_MATERIAL PROVIDED_.

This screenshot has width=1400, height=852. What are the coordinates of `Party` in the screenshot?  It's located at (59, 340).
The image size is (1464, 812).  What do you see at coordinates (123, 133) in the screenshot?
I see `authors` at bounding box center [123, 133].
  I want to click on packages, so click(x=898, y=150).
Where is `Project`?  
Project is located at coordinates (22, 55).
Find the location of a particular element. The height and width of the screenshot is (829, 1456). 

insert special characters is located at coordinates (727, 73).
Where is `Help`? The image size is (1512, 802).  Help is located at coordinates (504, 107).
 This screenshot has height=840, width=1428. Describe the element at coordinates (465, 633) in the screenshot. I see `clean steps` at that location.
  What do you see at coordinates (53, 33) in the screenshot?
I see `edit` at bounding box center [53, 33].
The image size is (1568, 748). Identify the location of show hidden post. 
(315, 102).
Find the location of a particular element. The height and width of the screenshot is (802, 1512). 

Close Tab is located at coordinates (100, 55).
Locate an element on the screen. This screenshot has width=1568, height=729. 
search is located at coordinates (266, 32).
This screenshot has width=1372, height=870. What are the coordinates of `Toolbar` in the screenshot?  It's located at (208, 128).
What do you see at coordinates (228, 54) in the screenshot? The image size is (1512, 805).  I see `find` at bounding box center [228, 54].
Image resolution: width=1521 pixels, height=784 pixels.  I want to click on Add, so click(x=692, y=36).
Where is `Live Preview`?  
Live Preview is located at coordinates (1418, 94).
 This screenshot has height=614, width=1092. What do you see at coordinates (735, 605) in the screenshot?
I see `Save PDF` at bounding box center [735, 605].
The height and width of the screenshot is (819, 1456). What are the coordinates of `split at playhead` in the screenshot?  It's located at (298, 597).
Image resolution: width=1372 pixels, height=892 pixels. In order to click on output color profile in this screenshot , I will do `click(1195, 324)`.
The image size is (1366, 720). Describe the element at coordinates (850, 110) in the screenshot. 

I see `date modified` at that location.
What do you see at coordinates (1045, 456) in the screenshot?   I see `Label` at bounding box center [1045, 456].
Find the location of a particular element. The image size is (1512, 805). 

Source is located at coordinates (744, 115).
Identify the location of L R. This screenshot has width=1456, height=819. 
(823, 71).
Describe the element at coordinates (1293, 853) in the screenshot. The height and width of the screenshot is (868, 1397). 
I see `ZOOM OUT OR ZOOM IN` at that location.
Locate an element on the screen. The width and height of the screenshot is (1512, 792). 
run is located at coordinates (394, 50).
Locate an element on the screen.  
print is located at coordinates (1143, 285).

_THE REQUEST_.
Reproduce every one of the items above word for word, leaving nothing out and changing nothing.

_SOLUTION FOR THIS PROBLEM_.
This screenshot has width=1400, height=852. What are the coordinates of `Party` in the screenshot?  It's located at (59, 340).
The image size is (1464, 812).  What do you see at coordinates (123, 133) in the screenshot?
I see `authors` at bounding box center [123, 133].
  I want to click on packages, so click(x=898, y=150).
Where is `Project`?  
Project is located at coordinates (22, 55).
Find the location of a particular element. The height and width of the screenshot is (829, 1456). 

insert special characters is located at coordinates (727, 73).
Where is `Help`? The image size is (1512, 802).  Help is located at coordinates (504, 107).
 This screenshot has height=840, width=1428. Describe the element at coordinates (465, 633) in the screenshot. I see `clean steps` at that location.
  What do you see at coordinates (53, 33) in the screenshot?
I see `edit` at bounding box center [53, 33].
The image size is (1568, 748). Identify the location of show hidden post. 
(315, 102).
Find the location of a particular element. The height and width of the screenshot is (802, 1512). 

Close Tab is located at coordinates (100, 55).
Locate an element on the screen. This screenshot has width=1568, height=729. 
search is located at coordinates (266, 32).
This screenshot has width=1372, height=870. What are the coordinates of `Toolbar` in the screenshot?  It's located at (208, 128).
What do you see at coordinates (228, 54) in the screenshot? The image size is (1512, 805).  I see `find` at bounding box center [228, 54].
Image resolution: width=1521 pixels, height=784 pixels.  I want to click on Add, so click(x=692, y=36).
Where is `Live Preview`?  
Live Preview is located at coordinates (1418, 94).
 This screenshot has height=614, width=1092. What do you see at coordinates (735, 605) in the screenshot?
I see `Save PDF` at bounding box center [735, 605].
The height and width of the screenshot is (819, 1456). What are the coordinates of `split at playhead` in the screenshot?  It's located at (298, 597).
Image resolution: width=1372 pixels, height=892 pixels. In order to click on output color profile in this screenshot , I will do `click(1195, 324)`.
The image size is (1366, 720). Describe the element at coordinates (850, 110) in the screenshot. 

I see `date modified` at that location.
What do you see at coordinates (1045, 456) in the screenshot?   I see `Label` at bounding box center [1045, 456].
Find the location of a particular element. The image size is (1512, 805). 

Source is located at coordinates (744, 115).
Identify the location of L R. This screenshot has width=1456, height=819. 
(823, 71).
Describe the element at coordinates (1293, 853) in the screenshot. The height and width of the screenshot is (868, 1397). 
I see `ZOOM OUT OR ZOOM IN` at that location.
Locate an element on the screen. The width and height of the screenshot is (1512, 792). 
run is located at coordinates (394, 50).
Locate an element on the screen.  
print is located at coordinates (1143, 285).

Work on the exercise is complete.